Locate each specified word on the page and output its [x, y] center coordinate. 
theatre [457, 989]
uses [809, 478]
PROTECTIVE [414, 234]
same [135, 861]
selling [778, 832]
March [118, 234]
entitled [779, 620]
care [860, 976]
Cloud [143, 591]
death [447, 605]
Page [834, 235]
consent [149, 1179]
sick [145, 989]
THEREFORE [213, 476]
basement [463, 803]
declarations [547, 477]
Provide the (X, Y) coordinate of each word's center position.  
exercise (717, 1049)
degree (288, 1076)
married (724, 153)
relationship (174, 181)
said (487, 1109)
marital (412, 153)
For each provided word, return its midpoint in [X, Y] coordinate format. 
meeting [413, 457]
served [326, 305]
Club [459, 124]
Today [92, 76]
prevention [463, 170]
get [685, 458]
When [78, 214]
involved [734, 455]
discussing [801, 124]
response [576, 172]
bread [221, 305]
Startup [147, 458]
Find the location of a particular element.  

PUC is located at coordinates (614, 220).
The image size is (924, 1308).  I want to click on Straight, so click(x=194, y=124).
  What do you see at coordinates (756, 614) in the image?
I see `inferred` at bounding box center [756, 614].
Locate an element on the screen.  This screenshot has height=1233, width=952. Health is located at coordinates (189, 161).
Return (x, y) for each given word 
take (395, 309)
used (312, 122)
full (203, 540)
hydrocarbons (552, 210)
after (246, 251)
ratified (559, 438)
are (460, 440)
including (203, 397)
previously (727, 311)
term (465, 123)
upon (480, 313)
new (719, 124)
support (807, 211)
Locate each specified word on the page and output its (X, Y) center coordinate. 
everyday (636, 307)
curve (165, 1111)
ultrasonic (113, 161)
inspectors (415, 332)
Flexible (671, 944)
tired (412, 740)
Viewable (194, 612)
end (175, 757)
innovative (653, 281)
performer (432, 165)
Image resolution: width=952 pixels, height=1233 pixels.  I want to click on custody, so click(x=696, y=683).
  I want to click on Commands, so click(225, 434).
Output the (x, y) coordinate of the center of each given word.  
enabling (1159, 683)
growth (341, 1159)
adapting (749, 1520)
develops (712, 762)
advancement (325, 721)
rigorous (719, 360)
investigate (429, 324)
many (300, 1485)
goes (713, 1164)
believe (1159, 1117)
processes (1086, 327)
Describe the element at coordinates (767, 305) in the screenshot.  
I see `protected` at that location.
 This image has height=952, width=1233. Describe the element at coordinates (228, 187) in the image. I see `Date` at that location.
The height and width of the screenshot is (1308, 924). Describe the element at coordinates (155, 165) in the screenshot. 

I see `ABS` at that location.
───
* **What this task involves**: Can you retype the material below, starting with the line that contains "Page [834, 235]" and going on through the line that contains "response [576, 172]", with both of those lines included?

* **Result below**:
Page [834, 235]
consent [149, 1179]
sick [145, 989]
THEREFORE [213, 476]
basement [463, 803]
declarations [547, 477]
Provide the (X, Y) coordinate of each word's center position.  
exercise (717, 1049)
degree (288, 1076)
married (724, 153)
relationship (174, 181)
said (487, 1109)
marital (412, 153)
For each provided word, return its midpoint in [X, Y] coordinate format. 
meeting [413, 457]
served [326, 305]
Club [459, 124]
Today [92, 76]
prevention [463, 170]
get [685, 458]
When [78, 214]
involved [734, 455]
discussing [801, 124]
response [576, 172]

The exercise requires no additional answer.